INSTRUCTION: Copy the rows below word for word, starting with the line that contains "Click the word Rodentiafrottophiliac" and going on through the last line of the rows.

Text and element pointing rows
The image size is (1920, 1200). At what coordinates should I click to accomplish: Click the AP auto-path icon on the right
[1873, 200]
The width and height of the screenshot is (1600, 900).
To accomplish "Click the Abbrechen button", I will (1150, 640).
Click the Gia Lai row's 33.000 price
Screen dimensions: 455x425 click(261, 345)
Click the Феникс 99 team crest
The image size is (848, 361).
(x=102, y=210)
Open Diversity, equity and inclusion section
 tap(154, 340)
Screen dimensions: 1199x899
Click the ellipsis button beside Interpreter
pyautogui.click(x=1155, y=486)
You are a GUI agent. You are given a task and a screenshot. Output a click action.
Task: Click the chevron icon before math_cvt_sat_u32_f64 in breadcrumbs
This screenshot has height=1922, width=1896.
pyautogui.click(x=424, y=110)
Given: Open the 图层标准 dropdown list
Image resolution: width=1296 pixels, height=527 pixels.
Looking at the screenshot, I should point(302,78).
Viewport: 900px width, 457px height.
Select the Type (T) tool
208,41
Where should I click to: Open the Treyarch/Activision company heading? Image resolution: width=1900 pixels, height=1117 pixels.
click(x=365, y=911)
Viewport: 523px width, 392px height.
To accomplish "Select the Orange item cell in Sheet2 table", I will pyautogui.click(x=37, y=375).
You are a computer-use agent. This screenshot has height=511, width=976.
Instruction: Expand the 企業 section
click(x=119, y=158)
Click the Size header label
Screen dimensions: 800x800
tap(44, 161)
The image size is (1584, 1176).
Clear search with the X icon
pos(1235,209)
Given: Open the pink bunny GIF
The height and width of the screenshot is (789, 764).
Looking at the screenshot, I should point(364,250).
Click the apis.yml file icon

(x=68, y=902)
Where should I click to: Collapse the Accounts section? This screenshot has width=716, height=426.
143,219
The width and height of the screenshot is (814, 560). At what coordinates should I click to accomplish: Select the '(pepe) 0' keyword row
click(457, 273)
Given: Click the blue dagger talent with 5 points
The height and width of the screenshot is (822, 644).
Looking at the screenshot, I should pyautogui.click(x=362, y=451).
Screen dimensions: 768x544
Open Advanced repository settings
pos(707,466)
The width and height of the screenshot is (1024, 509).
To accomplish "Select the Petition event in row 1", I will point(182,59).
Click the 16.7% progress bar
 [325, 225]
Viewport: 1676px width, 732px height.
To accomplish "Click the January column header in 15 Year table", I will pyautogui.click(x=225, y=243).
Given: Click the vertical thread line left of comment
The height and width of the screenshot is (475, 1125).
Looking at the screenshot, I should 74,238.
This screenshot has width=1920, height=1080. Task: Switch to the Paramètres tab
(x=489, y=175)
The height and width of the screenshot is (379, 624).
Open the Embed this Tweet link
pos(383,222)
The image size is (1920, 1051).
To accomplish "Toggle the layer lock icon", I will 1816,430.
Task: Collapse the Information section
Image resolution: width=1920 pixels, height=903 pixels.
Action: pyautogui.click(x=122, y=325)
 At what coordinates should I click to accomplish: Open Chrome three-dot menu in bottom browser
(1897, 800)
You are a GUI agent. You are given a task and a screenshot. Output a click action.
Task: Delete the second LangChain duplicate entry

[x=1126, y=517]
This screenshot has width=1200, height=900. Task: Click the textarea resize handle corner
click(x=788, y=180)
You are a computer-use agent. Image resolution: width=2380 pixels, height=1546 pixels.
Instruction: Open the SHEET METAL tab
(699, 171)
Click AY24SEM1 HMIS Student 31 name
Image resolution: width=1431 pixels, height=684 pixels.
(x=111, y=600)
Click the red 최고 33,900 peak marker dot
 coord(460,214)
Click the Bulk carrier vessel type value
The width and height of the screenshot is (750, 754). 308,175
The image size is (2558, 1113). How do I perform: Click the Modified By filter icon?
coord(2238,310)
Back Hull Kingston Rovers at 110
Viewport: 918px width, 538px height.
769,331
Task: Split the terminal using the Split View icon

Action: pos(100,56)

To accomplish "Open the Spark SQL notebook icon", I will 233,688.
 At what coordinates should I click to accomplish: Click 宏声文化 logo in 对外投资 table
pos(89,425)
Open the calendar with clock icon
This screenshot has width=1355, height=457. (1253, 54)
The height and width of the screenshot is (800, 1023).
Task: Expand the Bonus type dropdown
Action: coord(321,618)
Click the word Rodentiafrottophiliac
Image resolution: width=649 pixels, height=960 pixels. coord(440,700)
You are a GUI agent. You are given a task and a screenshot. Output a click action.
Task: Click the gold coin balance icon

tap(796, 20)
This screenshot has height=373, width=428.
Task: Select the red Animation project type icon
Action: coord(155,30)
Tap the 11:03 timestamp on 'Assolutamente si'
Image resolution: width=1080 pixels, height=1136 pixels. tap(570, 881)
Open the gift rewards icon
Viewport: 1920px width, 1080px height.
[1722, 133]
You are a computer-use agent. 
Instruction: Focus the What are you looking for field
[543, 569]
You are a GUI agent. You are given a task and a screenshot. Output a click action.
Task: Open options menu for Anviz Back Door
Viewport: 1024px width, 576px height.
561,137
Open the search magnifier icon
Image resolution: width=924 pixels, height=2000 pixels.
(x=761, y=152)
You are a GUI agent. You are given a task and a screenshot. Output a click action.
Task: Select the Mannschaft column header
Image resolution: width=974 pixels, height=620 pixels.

EXERCISE SOLUTION:
Click the word Rodentiafrottophiliac
Image resolution: width=649 pixels, height=960 pixels. coord(440,700)
You are a GUI agent. You are given a task and a screenshot. Output a click action.
Task: Click the gold coin balance icon

tap(796, 20)
This screenshot has height=373, width=428.
Task: Select the red Animation project type icon
Action: coord(155,30)
Tap the 11:03 timestamp on 'Assolutamente si'
Image resolution: width=1080 pixels, height=1136 pixels. tap(570, 881)
Open the gift rewards icon
Viewport: 1920px width, 1080px height.
[1722, 133]
You are a computer-use agent. 
Instruction: Focus the What are you looking for field
[543, 569]
You are a GUI agent. You are given a task and a screenshot. Output a click action.
Task: Open options menu for Anviz Back Door
Viewport: 1024px width, 576px height.
561,137
Open the search magnifier icon
Image resolution: width=924 pixels, height=2000 pixels.
(x=761, y=152)
You are a GUI agent. You are given a task and a screenshot. Output a click action.
Task: Select the Mannschaft column header
Image resolution: width=974 pixels, height=620 pixels.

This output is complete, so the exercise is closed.